▼

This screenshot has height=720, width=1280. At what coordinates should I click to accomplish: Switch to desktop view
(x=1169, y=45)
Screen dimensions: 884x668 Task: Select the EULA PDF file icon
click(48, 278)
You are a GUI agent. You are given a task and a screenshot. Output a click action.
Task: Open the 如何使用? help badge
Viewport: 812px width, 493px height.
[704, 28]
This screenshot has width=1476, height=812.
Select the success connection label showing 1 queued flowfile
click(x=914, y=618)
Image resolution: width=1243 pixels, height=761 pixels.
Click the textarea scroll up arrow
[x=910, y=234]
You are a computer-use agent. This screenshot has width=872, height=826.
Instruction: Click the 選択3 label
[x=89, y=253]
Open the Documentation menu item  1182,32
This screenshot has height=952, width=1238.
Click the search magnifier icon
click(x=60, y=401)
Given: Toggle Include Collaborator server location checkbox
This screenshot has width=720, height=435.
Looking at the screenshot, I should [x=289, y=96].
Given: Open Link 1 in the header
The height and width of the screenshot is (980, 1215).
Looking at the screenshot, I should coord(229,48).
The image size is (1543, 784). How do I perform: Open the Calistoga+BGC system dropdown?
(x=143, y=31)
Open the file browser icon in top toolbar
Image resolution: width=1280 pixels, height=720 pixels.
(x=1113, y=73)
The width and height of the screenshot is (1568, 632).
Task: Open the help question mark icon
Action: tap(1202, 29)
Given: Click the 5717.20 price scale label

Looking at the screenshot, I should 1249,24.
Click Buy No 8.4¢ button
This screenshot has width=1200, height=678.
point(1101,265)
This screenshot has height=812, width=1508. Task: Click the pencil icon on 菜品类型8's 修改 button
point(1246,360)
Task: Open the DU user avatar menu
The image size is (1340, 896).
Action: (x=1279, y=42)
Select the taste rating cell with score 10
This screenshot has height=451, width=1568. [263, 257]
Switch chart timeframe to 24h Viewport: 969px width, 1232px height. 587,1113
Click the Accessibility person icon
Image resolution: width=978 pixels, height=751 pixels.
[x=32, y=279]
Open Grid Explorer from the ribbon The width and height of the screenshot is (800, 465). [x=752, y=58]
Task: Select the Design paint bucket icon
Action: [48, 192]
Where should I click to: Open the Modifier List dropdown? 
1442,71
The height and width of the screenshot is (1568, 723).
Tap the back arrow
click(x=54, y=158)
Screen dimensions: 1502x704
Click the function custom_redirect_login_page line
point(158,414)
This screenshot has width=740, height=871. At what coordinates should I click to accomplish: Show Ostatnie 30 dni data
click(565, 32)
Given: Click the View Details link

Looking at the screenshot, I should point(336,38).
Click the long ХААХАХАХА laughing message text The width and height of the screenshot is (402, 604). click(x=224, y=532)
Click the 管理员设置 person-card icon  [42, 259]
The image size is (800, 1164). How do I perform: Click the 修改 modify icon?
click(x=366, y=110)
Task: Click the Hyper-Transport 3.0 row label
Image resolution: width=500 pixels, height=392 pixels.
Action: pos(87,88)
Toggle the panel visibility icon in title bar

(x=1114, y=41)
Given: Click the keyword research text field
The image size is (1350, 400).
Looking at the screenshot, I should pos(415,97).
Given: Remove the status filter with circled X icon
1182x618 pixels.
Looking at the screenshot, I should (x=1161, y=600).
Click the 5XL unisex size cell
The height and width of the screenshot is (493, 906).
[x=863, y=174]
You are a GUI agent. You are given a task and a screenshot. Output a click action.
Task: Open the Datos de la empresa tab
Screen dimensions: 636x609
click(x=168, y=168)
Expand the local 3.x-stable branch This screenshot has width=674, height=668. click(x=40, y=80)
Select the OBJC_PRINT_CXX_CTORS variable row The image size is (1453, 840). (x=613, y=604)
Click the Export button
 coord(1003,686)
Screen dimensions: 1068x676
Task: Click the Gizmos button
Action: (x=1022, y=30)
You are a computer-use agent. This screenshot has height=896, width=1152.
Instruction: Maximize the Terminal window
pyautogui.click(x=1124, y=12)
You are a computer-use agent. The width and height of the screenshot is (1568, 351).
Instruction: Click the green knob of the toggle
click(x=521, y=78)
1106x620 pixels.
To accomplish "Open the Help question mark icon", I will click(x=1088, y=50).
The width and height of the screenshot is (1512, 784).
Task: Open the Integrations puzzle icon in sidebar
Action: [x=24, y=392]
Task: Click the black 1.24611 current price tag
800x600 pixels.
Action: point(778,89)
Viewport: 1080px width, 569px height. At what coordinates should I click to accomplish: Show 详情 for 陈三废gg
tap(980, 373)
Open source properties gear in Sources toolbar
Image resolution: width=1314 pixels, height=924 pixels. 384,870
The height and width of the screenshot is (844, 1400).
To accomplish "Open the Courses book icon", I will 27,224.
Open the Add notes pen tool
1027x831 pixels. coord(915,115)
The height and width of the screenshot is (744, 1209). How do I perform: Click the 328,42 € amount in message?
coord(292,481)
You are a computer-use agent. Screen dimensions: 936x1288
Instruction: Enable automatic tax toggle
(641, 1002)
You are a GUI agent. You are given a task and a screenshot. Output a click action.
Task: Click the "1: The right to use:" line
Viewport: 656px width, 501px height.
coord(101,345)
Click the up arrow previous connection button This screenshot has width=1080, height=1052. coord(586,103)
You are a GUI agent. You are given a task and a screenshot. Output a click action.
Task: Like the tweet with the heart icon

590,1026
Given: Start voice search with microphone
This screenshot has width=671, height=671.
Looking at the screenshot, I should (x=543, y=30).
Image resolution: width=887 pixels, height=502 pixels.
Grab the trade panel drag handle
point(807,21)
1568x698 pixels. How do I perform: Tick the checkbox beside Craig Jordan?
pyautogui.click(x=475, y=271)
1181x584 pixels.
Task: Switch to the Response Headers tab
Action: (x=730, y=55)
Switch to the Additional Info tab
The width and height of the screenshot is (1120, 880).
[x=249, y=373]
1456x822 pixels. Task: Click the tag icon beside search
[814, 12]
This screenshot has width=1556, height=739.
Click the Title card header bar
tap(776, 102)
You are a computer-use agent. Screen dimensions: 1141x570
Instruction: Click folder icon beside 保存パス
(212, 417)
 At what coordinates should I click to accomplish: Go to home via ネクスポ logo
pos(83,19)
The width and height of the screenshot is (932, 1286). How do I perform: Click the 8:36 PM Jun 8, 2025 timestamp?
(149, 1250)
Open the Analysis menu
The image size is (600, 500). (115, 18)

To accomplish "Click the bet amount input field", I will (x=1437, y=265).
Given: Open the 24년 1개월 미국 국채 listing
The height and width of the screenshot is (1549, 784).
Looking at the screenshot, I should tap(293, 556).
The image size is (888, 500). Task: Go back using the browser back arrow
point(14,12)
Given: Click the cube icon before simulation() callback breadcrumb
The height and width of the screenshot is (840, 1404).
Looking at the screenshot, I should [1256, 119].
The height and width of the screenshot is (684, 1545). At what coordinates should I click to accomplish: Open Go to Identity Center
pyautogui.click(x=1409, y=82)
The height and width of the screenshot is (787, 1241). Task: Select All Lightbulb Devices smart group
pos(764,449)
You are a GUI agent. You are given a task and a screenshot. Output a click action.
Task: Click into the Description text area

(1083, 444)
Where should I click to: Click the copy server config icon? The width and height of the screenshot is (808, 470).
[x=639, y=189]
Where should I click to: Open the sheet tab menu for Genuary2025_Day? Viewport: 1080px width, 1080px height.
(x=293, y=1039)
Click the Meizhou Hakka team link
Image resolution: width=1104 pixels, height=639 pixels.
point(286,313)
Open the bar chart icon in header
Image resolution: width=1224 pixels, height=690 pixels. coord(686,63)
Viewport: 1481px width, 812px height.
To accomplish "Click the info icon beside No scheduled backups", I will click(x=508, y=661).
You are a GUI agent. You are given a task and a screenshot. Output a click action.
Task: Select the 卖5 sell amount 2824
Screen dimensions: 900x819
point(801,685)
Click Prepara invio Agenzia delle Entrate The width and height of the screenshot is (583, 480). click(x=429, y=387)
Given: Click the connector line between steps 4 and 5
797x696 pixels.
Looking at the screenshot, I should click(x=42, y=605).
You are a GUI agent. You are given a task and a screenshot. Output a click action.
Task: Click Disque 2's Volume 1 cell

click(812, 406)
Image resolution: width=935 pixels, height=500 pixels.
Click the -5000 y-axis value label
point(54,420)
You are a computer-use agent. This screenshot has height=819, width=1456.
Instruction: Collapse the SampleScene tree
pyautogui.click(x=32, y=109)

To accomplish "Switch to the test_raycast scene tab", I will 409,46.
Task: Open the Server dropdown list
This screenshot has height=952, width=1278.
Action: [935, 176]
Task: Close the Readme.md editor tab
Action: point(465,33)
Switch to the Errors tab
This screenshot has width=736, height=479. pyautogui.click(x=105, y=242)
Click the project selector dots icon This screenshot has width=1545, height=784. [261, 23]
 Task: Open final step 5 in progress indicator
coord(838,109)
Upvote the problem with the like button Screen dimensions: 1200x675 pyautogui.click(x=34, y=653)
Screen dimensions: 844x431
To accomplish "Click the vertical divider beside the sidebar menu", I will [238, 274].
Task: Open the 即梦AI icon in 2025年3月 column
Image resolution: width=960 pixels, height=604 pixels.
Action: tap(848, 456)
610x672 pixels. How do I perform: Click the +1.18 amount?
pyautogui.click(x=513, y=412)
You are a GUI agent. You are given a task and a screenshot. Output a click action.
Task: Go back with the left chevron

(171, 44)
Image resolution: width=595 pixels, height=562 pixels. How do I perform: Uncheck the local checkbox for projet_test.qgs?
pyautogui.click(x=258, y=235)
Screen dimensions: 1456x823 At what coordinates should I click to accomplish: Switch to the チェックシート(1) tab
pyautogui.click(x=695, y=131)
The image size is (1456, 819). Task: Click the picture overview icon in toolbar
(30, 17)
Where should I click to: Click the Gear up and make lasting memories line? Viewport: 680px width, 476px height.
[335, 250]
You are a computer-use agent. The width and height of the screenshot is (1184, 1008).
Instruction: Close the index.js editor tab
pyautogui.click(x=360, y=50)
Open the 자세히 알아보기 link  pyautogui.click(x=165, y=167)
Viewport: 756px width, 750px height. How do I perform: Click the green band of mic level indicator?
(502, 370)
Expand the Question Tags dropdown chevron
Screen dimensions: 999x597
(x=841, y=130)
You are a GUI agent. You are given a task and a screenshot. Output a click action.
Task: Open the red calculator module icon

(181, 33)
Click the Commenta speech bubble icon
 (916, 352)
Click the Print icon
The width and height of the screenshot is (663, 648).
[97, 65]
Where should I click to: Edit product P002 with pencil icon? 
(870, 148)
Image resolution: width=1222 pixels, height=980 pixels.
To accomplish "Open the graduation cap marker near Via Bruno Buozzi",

▲

INSTRUCTION
Rewrite the items starting at the line containing "Select the OBJC_PRINT_CXX_CTORS" and ending at the line containing "Action: (x=1022, y=30)", changing "Export" to "Import" and keeping everything else the same.

RESPONSE
Select the OBJC_PRINT_CXX_CTORS variable row The image size is (1453, 840). (x=613, y=604)
Click the Import button
 coord(1003,686)
Screen dimensions: 1068x676
Task: Click the Gizmos button
Action: (x=1022, y=30)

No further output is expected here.